TASK BRIEF
Lines below starting with the line with "Where should I click to: Close" and going on through the line with "Task: Expand the Recent section" must be output exactly; the rest of the records must be left out.

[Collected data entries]

──────────────────────────────

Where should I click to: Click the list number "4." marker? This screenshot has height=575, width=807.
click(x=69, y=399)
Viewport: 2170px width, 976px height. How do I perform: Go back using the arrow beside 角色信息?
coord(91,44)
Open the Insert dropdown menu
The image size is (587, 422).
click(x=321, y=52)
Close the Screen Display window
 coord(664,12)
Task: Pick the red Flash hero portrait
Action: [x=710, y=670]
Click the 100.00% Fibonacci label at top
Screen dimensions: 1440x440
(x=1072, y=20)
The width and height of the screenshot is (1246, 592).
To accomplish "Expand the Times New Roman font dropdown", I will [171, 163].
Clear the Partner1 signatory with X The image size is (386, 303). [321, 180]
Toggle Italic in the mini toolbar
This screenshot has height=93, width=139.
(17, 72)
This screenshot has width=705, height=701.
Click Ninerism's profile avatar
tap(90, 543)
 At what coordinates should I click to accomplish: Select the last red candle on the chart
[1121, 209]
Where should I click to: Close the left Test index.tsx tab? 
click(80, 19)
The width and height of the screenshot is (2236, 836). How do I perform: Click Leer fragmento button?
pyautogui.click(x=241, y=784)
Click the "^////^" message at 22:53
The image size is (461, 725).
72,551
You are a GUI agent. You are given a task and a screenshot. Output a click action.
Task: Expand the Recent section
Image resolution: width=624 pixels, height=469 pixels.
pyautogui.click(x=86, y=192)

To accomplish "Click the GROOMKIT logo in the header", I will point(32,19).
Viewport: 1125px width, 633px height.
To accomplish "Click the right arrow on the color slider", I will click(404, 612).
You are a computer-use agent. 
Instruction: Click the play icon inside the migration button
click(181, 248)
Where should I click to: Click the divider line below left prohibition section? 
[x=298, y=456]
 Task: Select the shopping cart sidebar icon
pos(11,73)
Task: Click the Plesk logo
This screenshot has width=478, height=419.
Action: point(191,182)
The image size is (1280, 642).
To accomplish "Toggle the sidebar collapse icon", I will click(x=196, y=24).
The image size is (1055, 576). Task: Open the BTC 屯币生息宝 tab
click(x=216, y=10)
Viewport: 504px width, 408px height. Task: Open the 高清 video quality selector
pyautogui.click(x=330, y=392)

──────────────────────────────

TASK RESULT
Where should I click to: Close the left Test index.tsx tab? 
click(80, 19)
The width and height of the screenshot is (2236, 836). How do I perform: Click Leer fragmento button?
pyautogui.click(x=241, y=784)
Click the "^////^" message at 22:53
The image size is (461, 725).
72,551
You are a GUI agent. You are given a task and a screenshot. Output a click action.
Task: Expand the Recent section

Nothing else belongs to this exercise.